Es plausible que por ser como es, al ver la derrota como un rechazo de los votantes, siempre racionalizará lo ocurrido y lo atribuirá a lo que sea, menos a que los votantes legítimamente le rechazaron. Eso nunca.
La tercera explicación sería una de táctica y estrategia electoral. Sabe el Presidente que la inesperada pérdida de más de la mitad de las alcaldías y de la mayoría calificada en la Cámara de Diputados fue interpretada por los suyos y por sus adversarios como la mejor prueba de que sí es posible vencer a Morena en las urnas, a pesar del enorme poder concentrado en la Presidencia.

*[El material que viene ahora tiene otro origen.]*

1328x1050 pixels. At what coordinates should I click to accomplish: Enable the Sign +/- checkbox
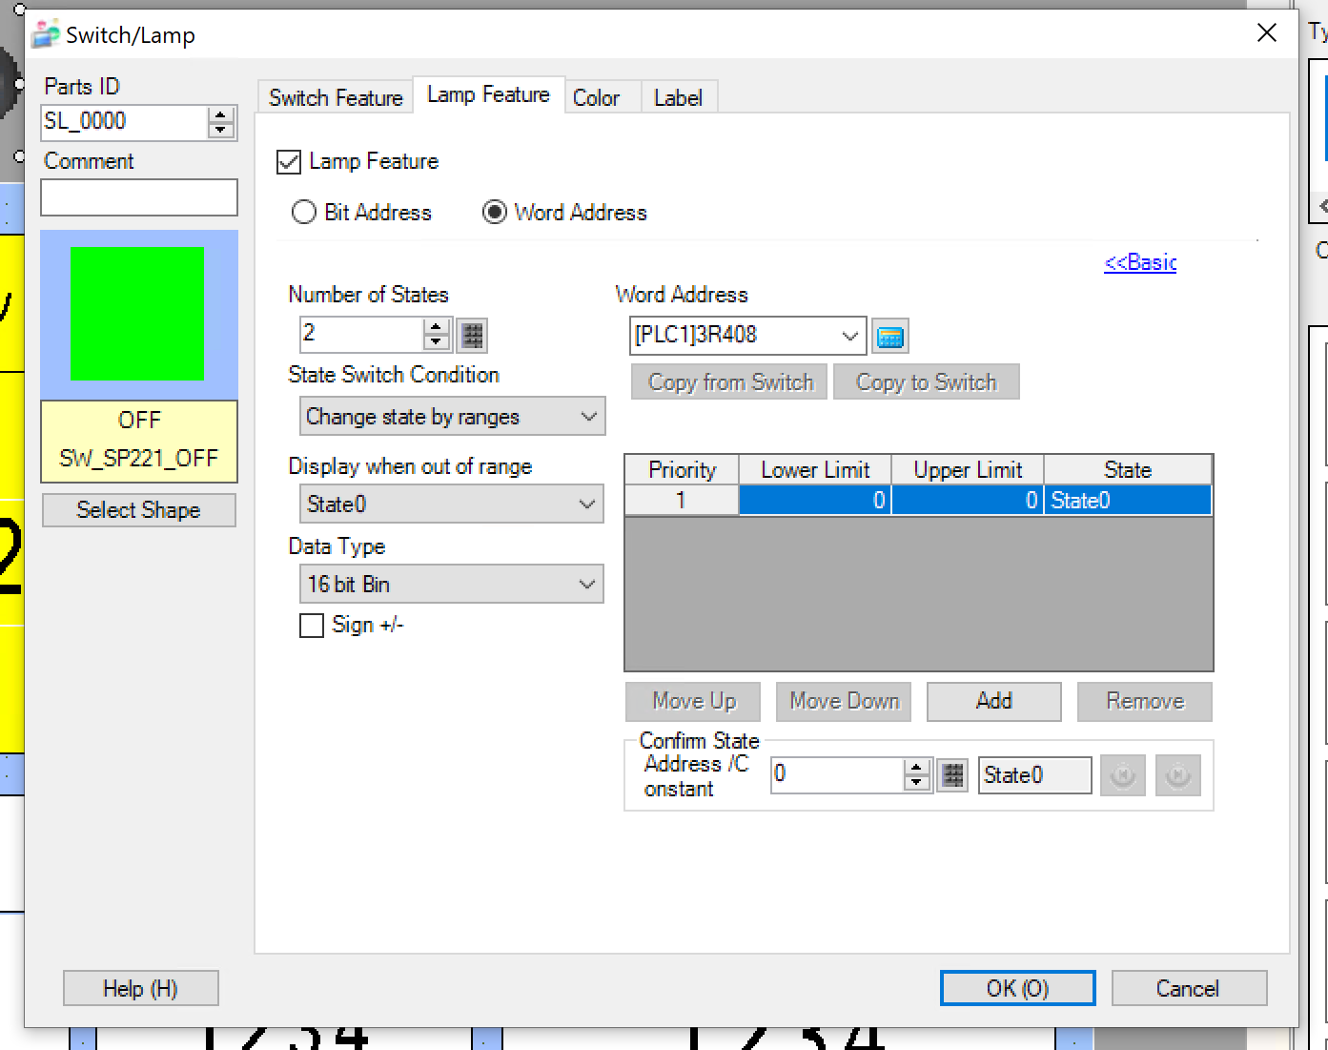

Otros analistas sugieren que, desde la perspectiva estratégica, para el Presidente aplastar a la oposición en Ciudad de México, una ciudad de clases medias, haría que sus adversarios se replantearan la alianza del Frente.
Es posible, no necesariamente probable que, al final del día, y a 11 meses y días del fin de su mandato aceleró su activismo político para consolidar la revolución de las conciencias con la difuminación o al menos debilitamiento de las autonomías.
Porque, desafortunadamente para la Nación, el ganar CDMX aplastando toda oposición, sería el primero de los muchos pasos que hacen falta para que terminar el desmantelamiento institucional y fortalecer la revolución de las conciencias con lo peor de sus pulsiones autoritarias.
Especulaciones politiqueras, dirá el oficialismo. Quizá, pero si desciframos el acertijo de la obsesión presidencial por CDMX quizá tendremos un atisbo de lo que la superioridad moral de los revolucionarios de las conciencias haría con todo el poder que ambicionan.